Et qui sont les Montréalais qui regardent les citoyens de la région de Québec de haut ? « Du monde que je connais », a simplement affirmé M. Legault.
Un « mandat fort »
Le chef caquiste ne s’engage toutefois pas à le faire d’ici la fin de la campagne électorale. Ce dernier demande pourtant à la population du Grand Québec de lui donner un « mandat fort » afin de réaliser le projet. La CAQ prévoit construire un tunnel autoroutier de quatre voies sous le fleuve Saint-Laurent.
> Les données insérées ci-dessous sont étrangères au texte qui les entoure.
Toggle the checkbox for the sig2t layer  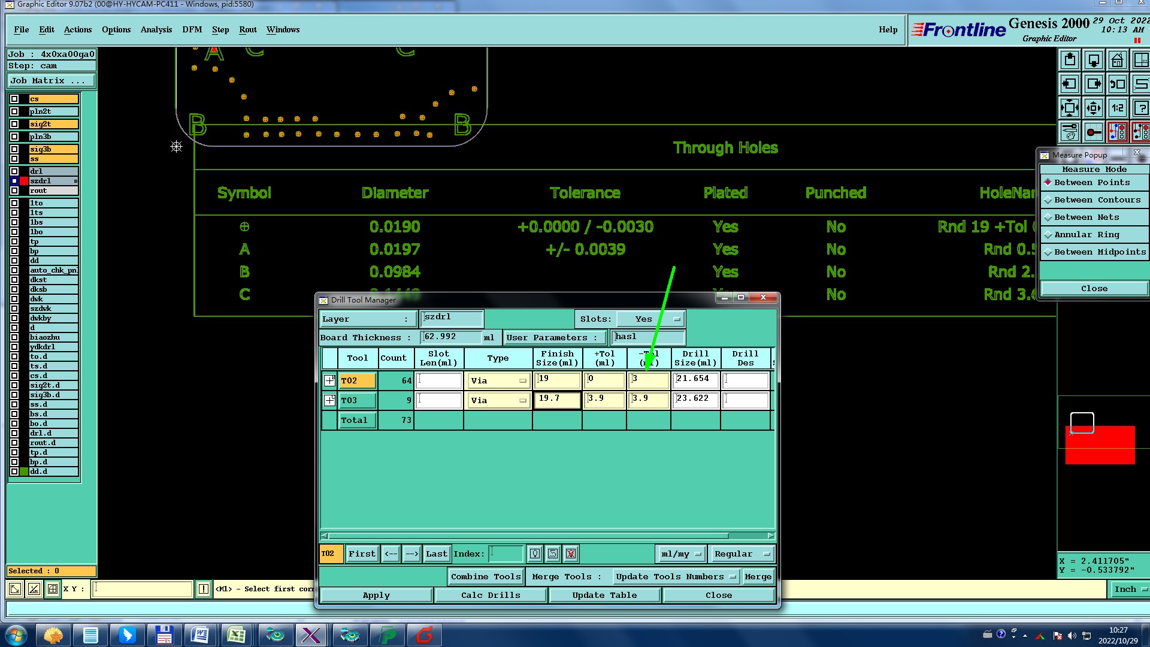(14, 124)
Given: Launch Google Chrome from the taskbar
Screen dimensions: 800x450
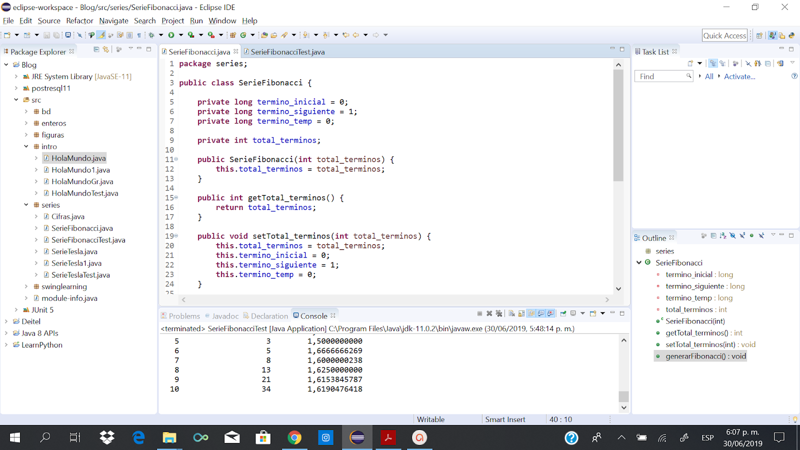Looking at the screenshot, I should (295, 438).
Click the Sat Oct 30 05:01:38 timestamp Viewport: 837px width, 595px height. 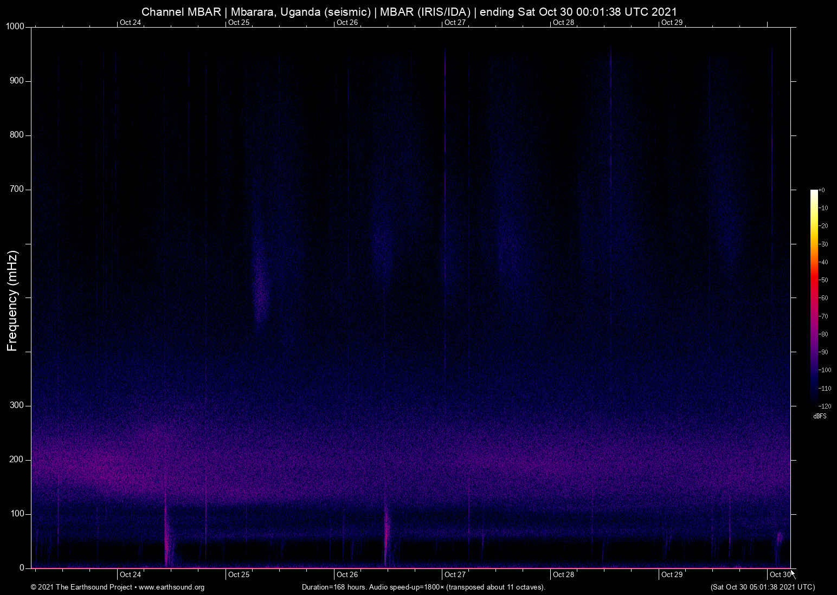[x=762, y=587]
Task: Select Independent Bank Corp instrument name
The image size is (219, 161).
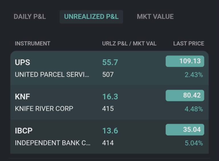Action: coord(52,143)
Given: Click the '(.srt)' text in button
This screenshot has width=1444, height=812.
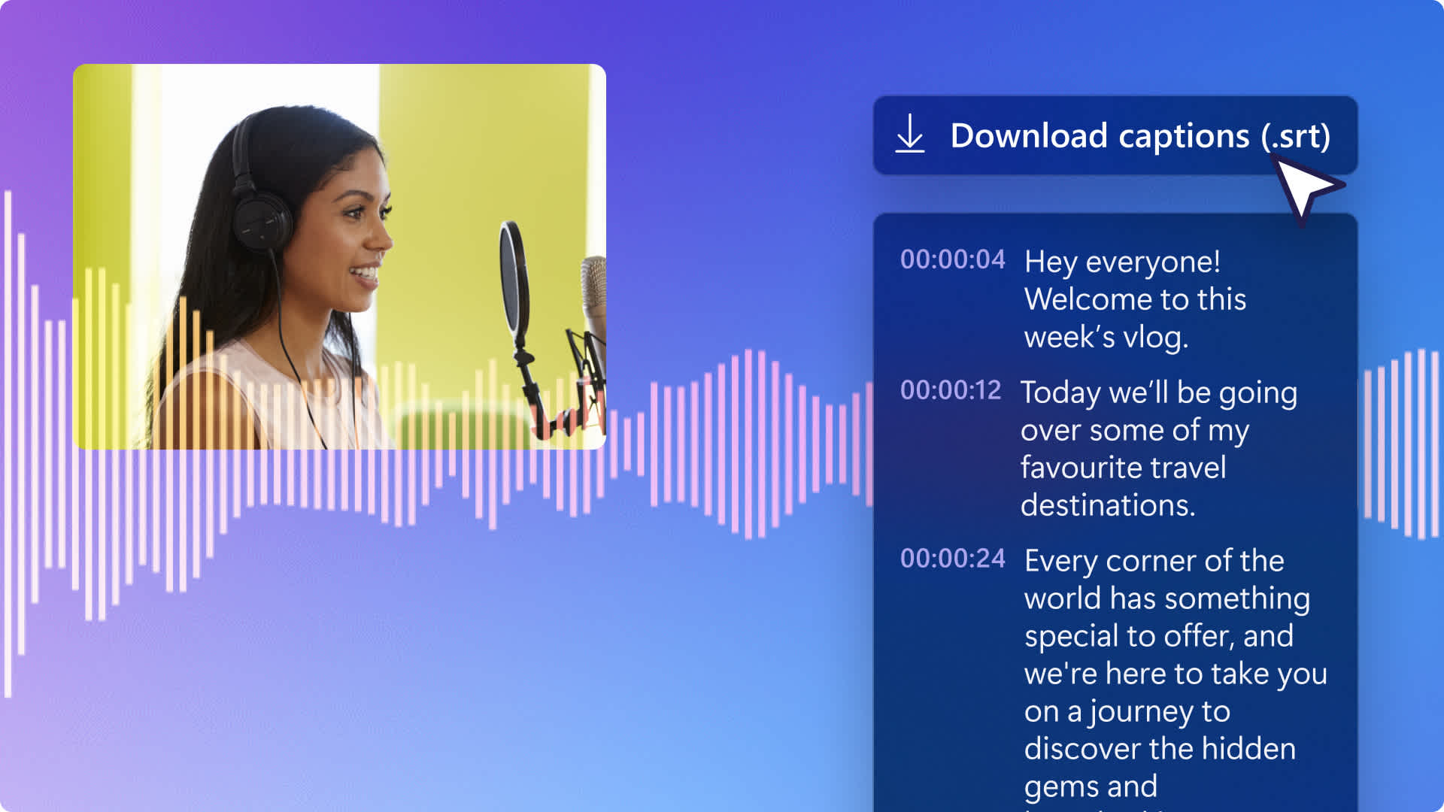Looking at the screenshot, I should click(1295, 136).
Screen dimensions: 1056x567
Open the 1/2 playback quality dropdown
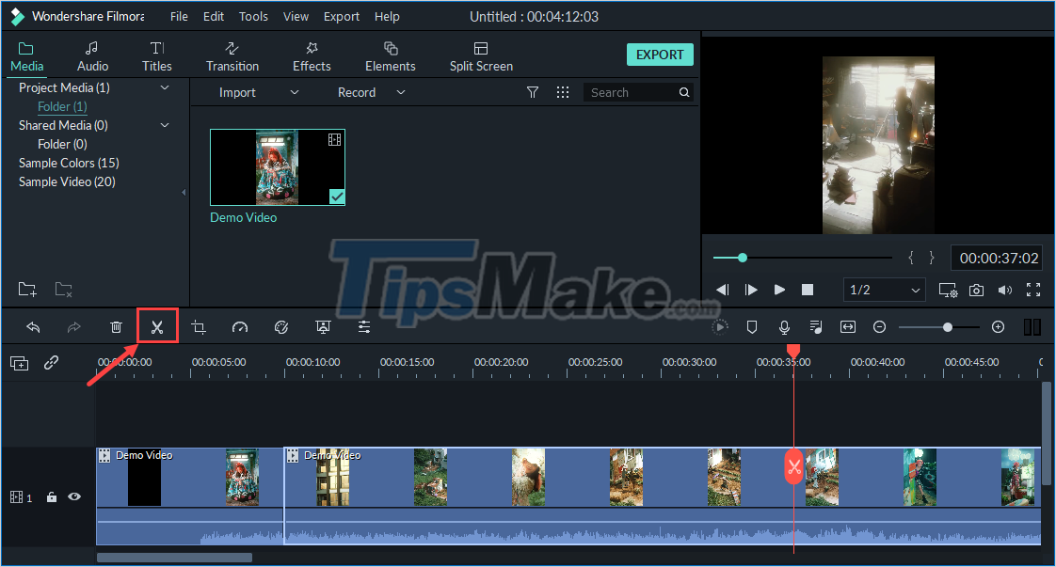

La semaine dernière, le candidat caquiste dans la circonscription de Lévis, Bernard Drainville, a demandé aux gens « Lâchez-moi avec les GES ! » concernant l’impact environnemental de cette nouvelle route. M. Drainville a plaidé que l’avenir était à la voiture électrique. Il a aussi rappelé que deux voies seront réservées au transport en commun pendant les heures de pointe.
S’il prend le pouvoir, le Parti québécois créerait pour sa part une ligne de train léger de centre-ville à centre-ville, entre Québec et Lévis. Cette nouvelle ligne de transports en commun serait longue de 15 kilomètres. C’est un lien sous-fluvial qui relierait les deux rives.
Québec solidaire promet de son côté d’instaurer un service rapide par bus (SRB) « du centre-ville de Lévis à l’ouest de Québec, en passant par le pont de Québec ». Le Parti libéral du Québec propose quant à lui de prolonger le projet de tramway à Québec vers la Rive-Sud, alors que le Parti conservateur d’Éric Duhaime propose une autoroute qui traverserait une partie de l’île d’Orléans pour rejoindre un nouveau pont vers Lévis.